→ **WHAT THIS TASK INVOLVES**
With any pictures left out, restate word for word the lines in the listing below from the one holding "Given: Click the" through the last.

TASK DATA Block Start

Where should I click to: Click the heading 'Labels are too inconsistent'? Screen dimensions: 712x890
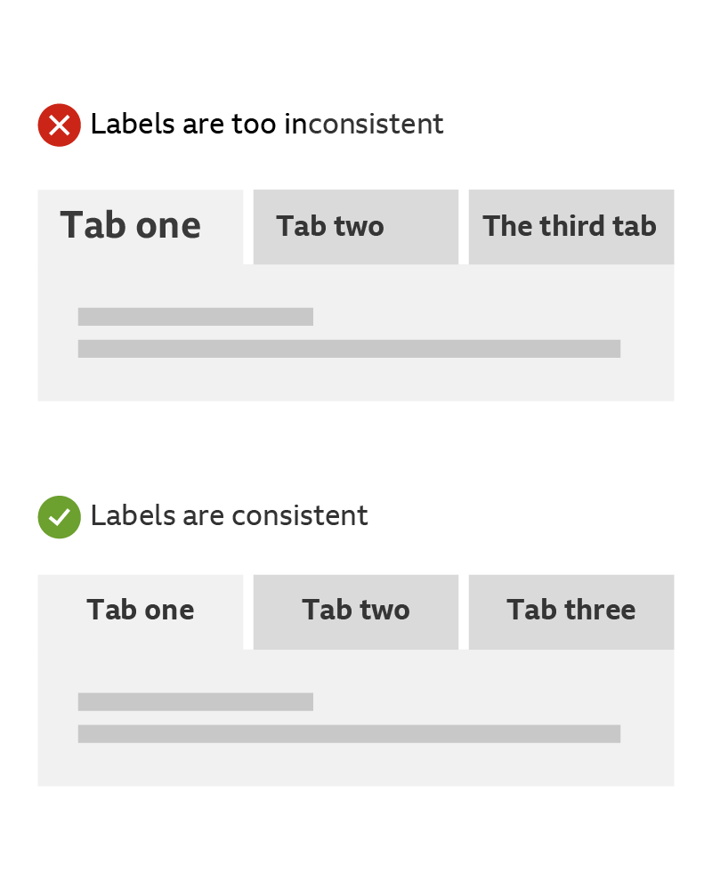tap(266, 125)
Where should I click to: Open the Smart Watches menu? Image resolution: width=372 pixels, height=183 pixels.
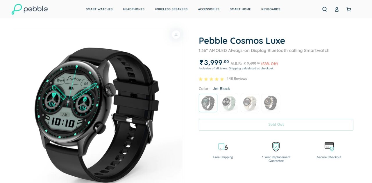[x=99, y=9]
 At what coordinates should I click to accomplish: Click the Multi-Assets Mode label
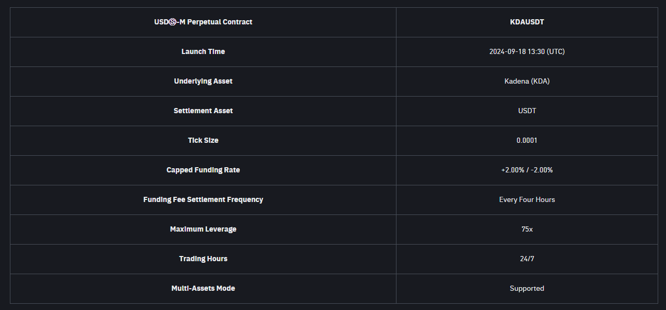203,289
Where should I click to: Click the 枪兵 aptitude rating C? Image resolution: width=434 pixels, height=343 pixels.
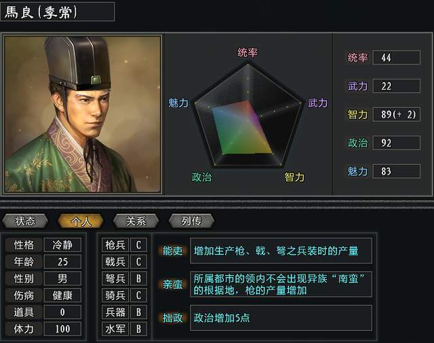tap(138, 245)
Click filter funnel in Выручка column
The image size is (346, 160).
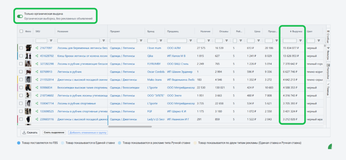(300, 40)
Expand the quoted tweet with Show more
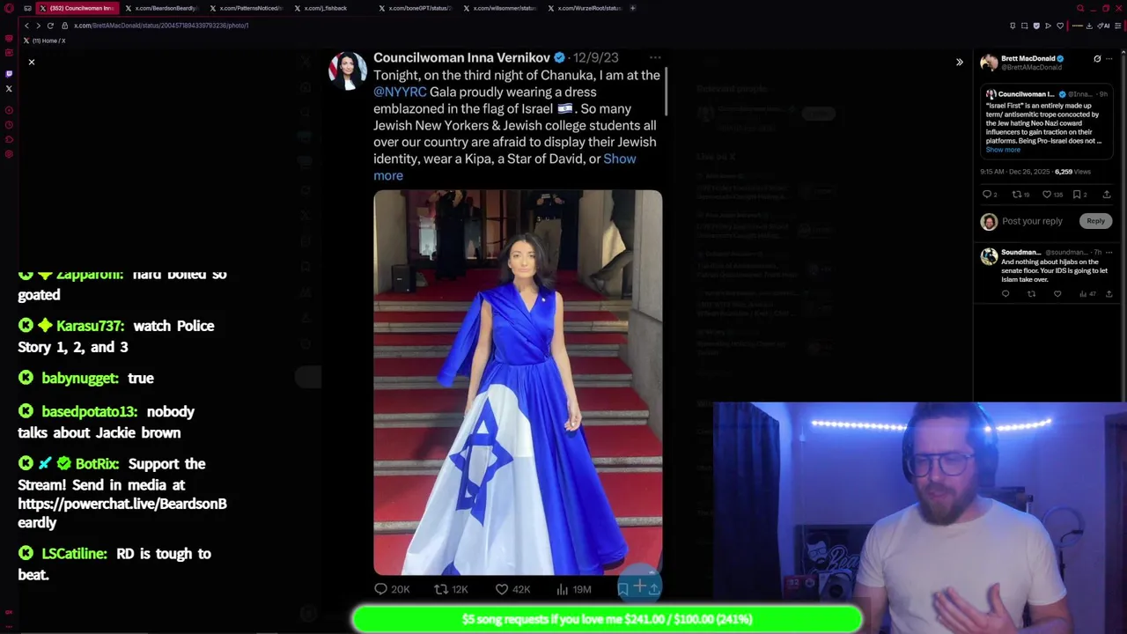Image resolution: width=1127 pixels, height=634 pixels. tap(1003, 150)
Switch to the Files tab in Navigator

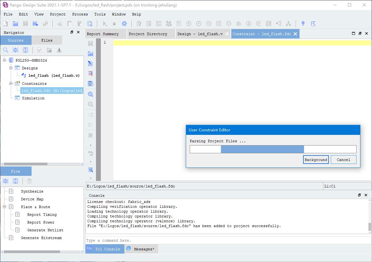(x=47, y=40)
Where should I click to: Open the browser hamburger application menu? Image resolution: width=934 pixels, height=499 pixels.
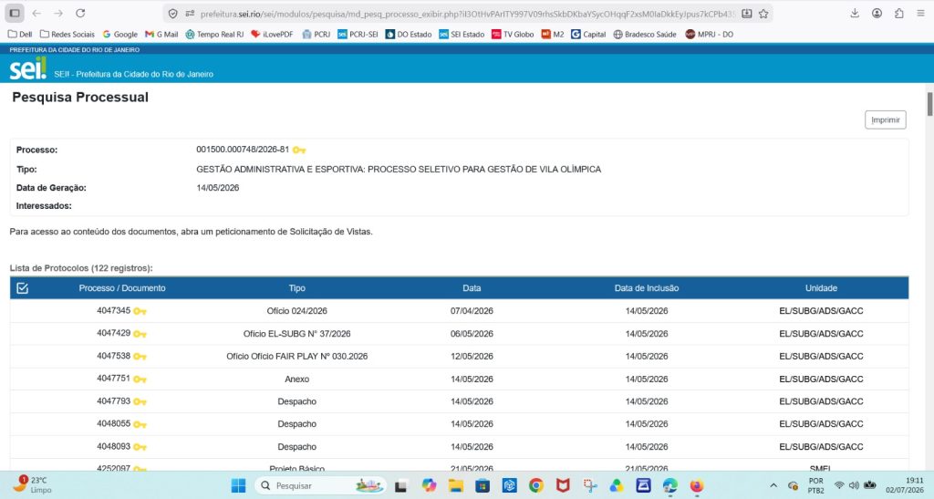921,13
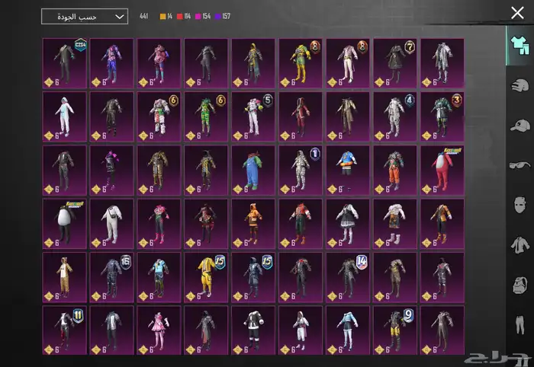This screenshot has height=367, width=534.
Task: Close the inventory with the X button
Action: pos(516,12)
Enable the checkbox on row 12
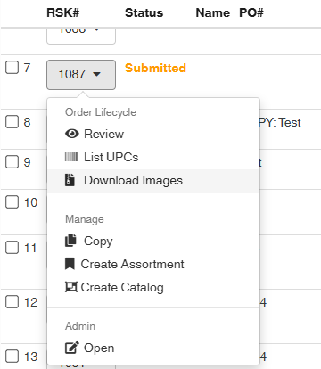Image resolution: width=321 pixels, height=369 pixels. click(x=12, y=302)
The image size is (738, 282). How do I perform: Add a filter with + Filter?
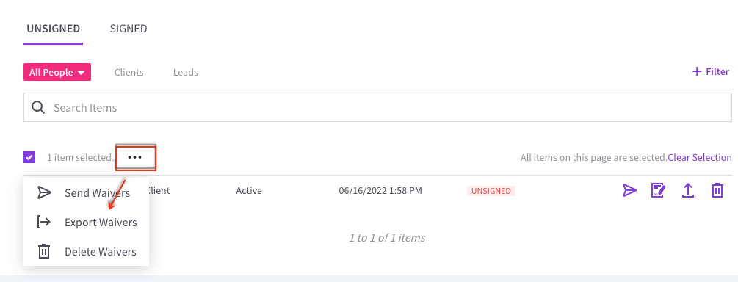pos(710,71)
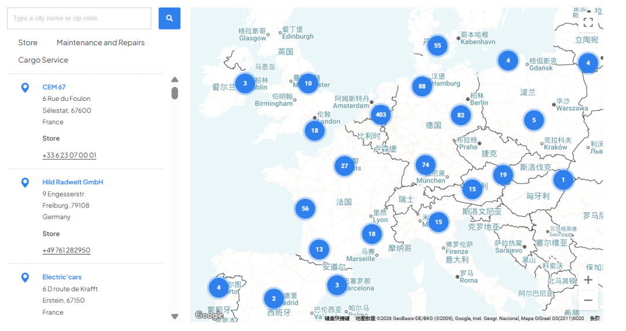Open the 403 cluster marker
The width and height of the screenshot is (626, 331).
[381, 115]
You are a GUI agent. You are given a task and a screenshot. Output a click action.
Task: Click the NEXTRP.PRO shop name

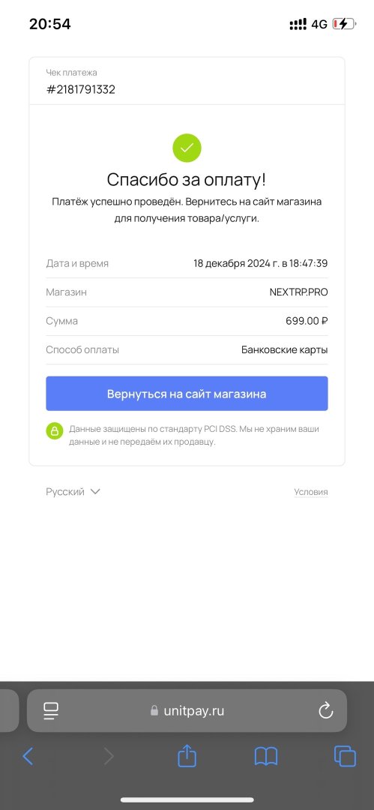(298, 292)
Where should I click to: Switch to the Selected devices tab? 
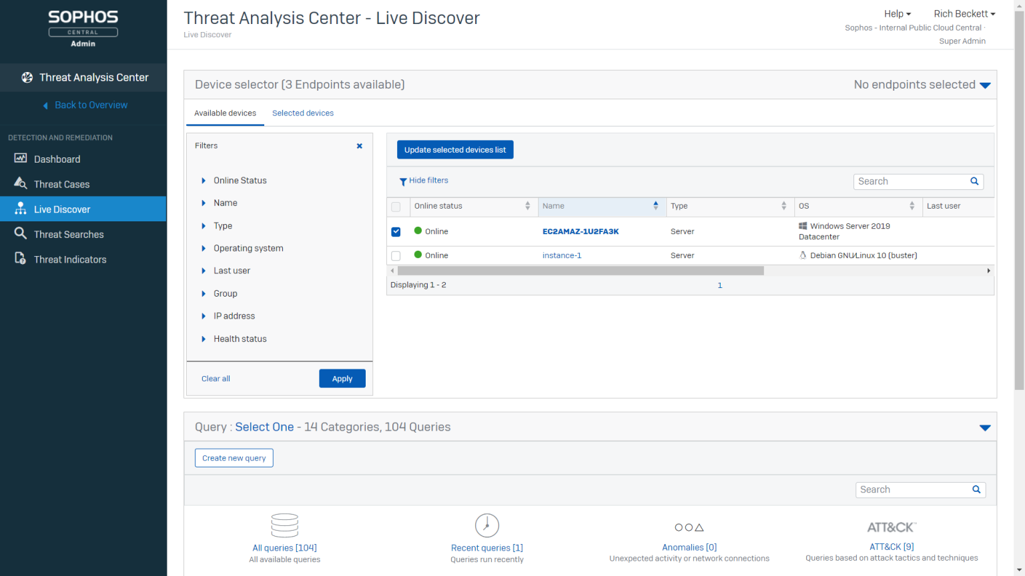tap(303, 113)
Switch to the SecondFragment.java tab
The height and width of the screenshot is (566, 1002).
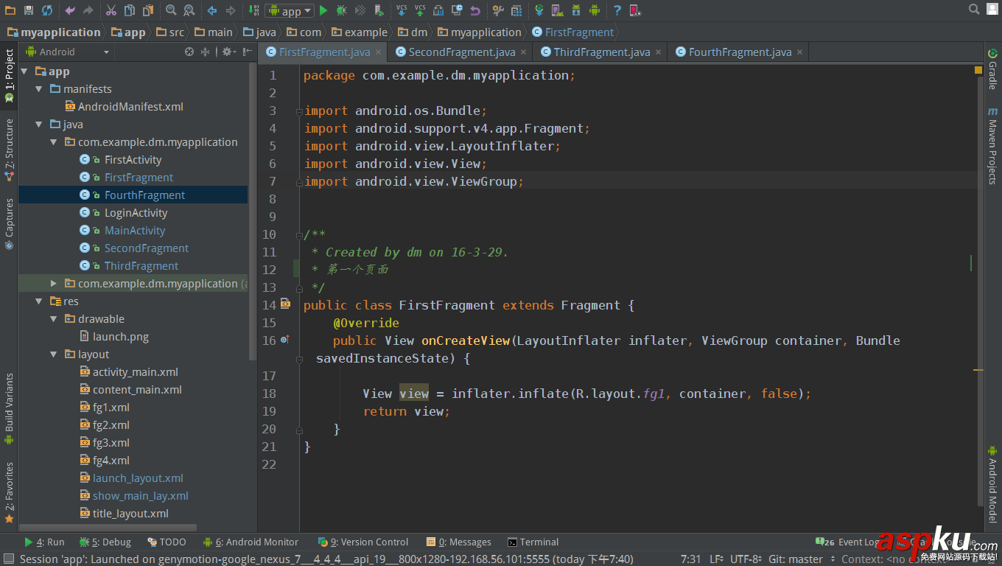tap(461, 52)
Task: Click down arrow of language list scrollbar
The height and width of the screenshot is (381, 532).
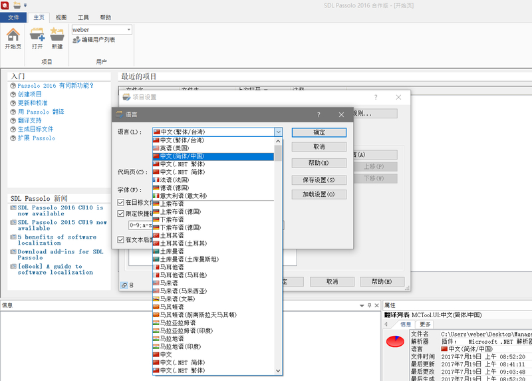Action: click(x=278, y=370)
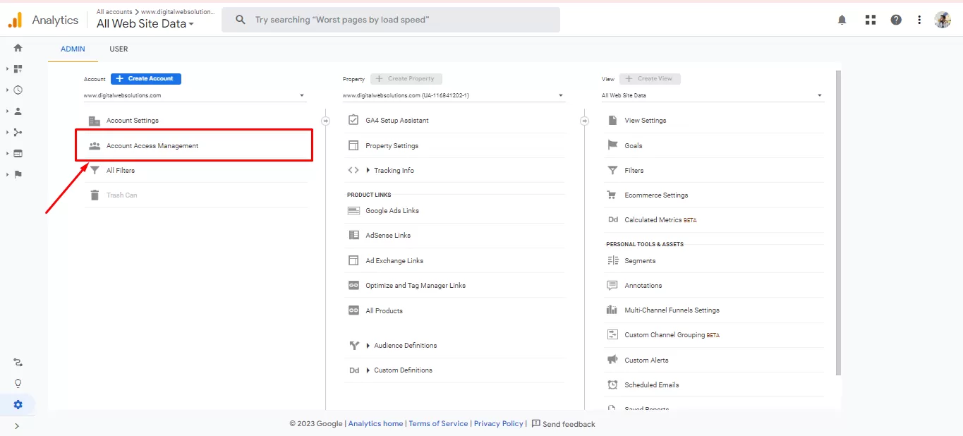
Task: Click the Home icon in left sidebar
Action: [18, 48]
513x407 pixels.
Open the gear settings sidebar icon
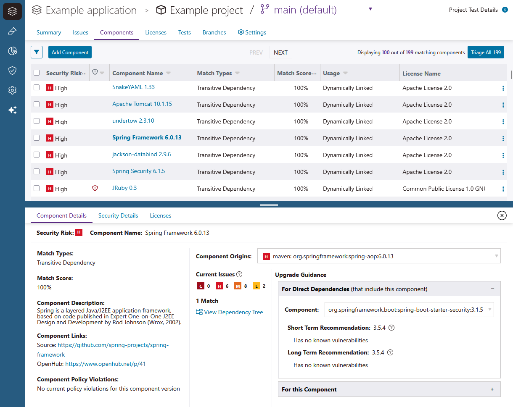point(12,90)
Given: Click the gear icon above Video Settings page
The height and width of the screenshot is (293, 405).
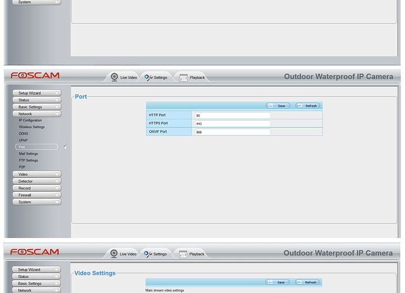Looking at the screenshot, I should (147, 254).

TASK DATA Block End

→ **REPLY TO THE TASK**
Given: Click the gear icon above Video Settings page
The height and width of the screenshot is (293, 405).
Looking at the screenshot, I should (147, 254).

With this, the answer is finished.